Le nom s’arrêta encore dans la bouche du vieillard.

Il reprit :

« — Je fus abattu comme un enfant sur ce lit où tu venais de m’outrager, et là, le poignard sur la gorge, j’allais mourir, lorsque Audoin parut. Ce fut lui qui, ne pouvant m’arracher de la main de fer de l’infâme, me persuada de jurer que, pour prix de la vie qu’il me laissait, je ne dirais jamais le secret de ton crime et que je te le pardonnerais. Je consentis à cette lâcheté. J’y consentis, Ermessinde, parce que je t’aimais encore comme mon enfant et mon espoir, parce que j’avais peur de voir tourner en dérision mes cheveux blancs par ceux qui m’avaient raillé le jour où je t’avais choisie pour épouse. Je donnai ma parole.
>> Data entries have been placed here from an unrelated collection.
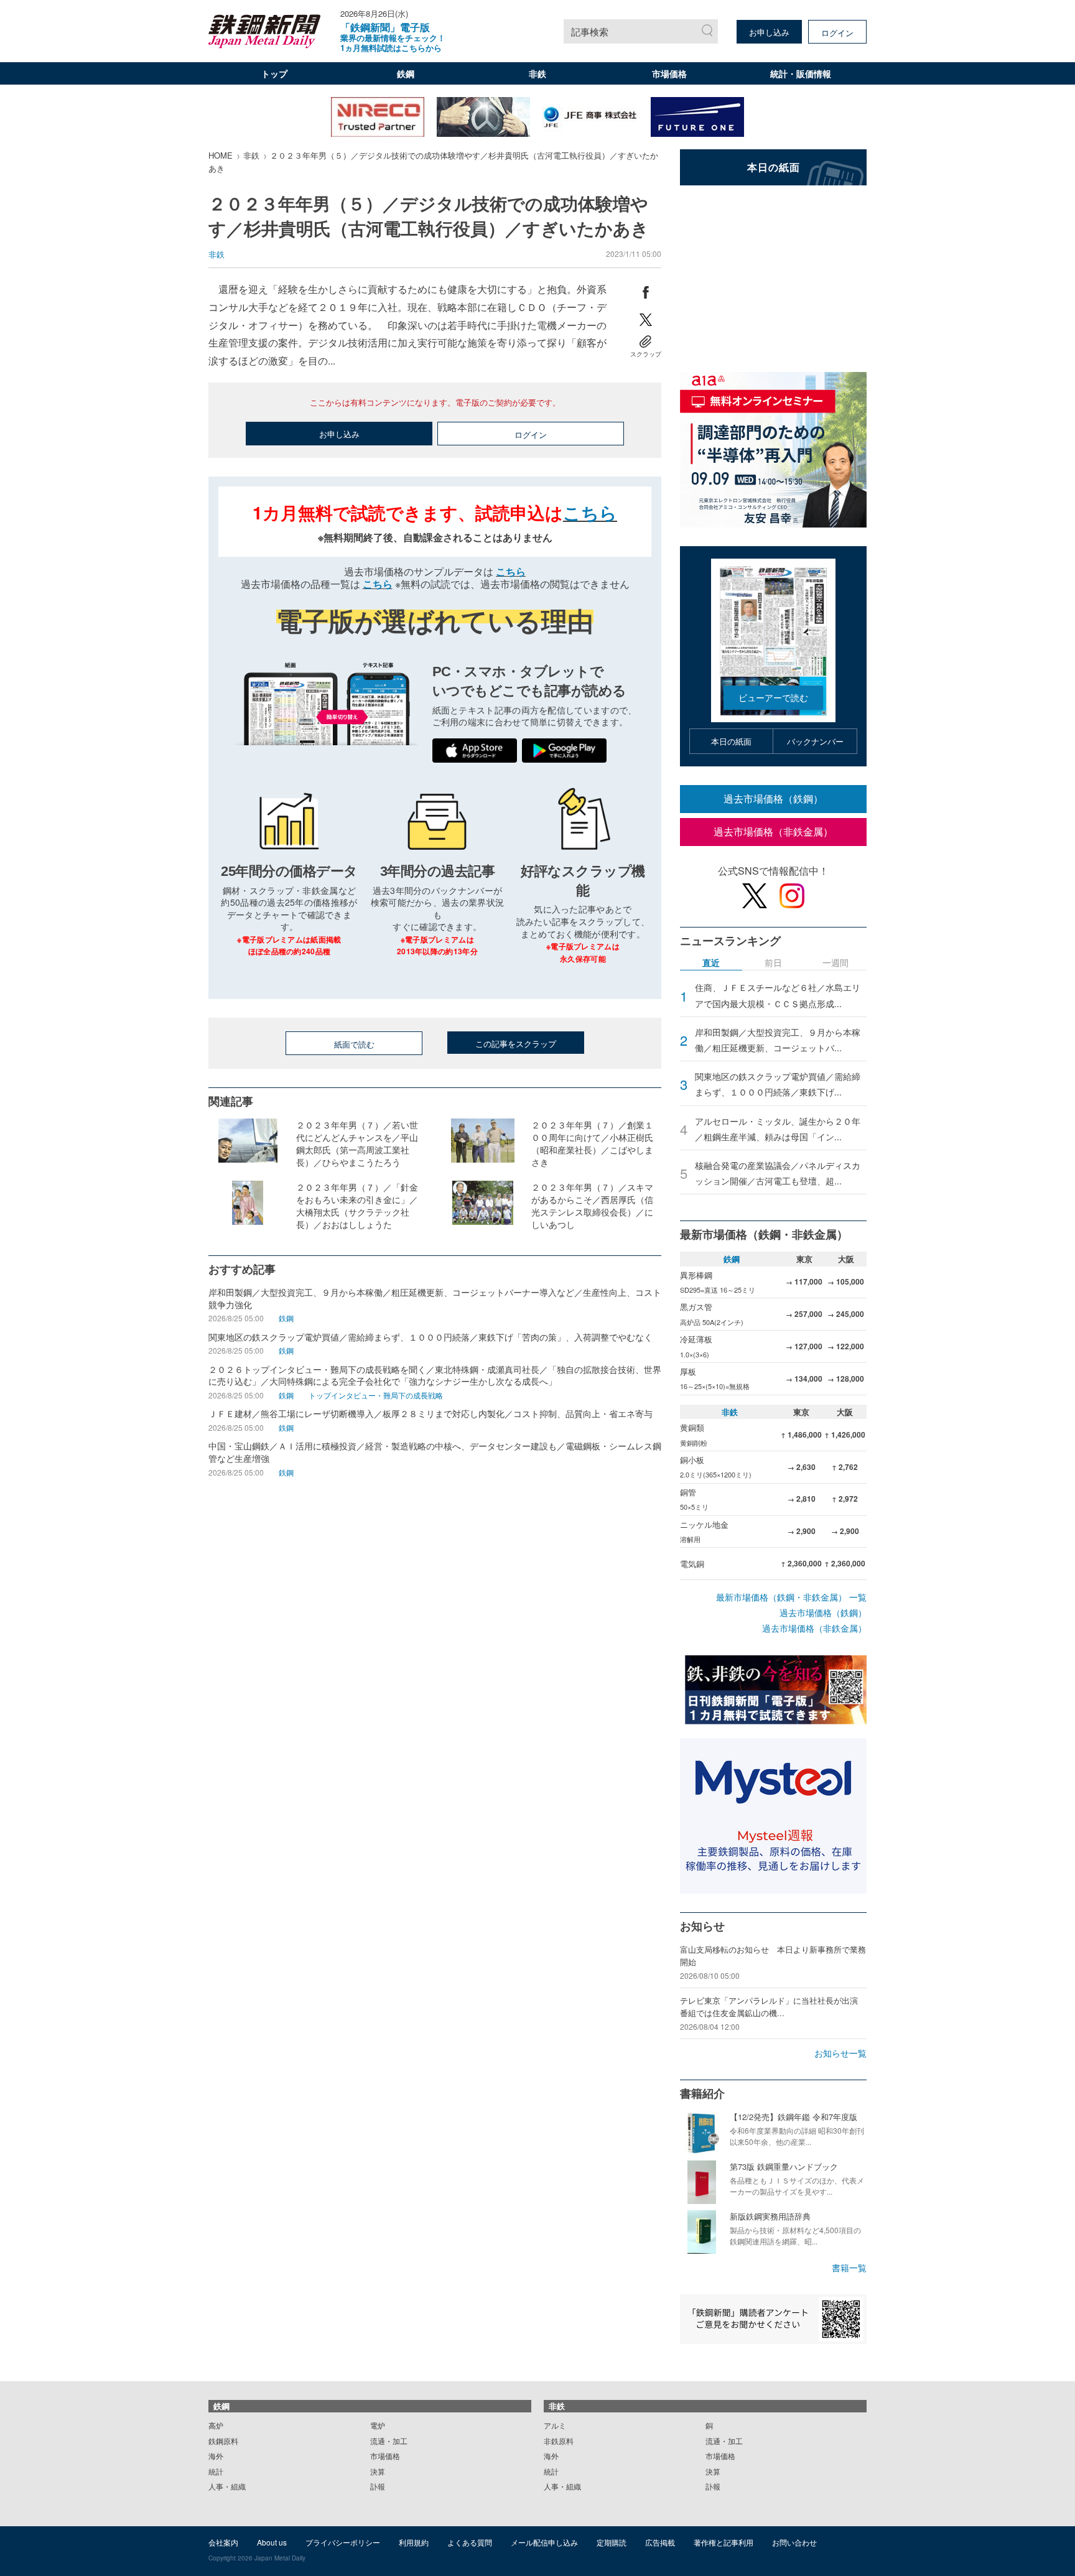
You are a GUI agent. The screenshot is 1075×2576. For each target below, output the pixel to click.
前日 (773, 963)
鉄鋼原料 (223, 2440)
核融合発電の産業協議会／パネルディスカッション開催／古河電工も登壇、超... (777, 1173)
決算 (377, 2471)
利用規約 (414, 2542)
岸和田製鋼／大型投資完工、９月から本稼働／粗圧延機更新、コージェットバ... (777, 1040)
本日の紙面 (731, 741)
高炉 (215, 2425)
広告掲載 (660, 2542)
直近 (711, 963)
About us (272, 2542)
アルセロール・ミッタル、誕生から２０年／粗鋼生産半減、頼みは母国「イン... (777, 1129)
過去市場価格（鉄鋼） (773, 798)
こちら (590, 512)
Une heure après, je l’aurais rachetée au prix de mon salut, et, depuis vingt-deux ans passés, ce souvenir me pèse et me ronge… Eh bien, je ne veux pas que mon fils hérite de ce malheur ; je ne veux pas, une nuit, l’entendre crier grâce sous le couteau de ton fils, et moi courir, faible et tremblant, pour lui dire, comme le prêtre me disait : Jure d’oublier, jure de pardonner, et l’amant de ta femme te laissera vivre ! Non, non, je ne veux pas cela… Je ne le veux pas !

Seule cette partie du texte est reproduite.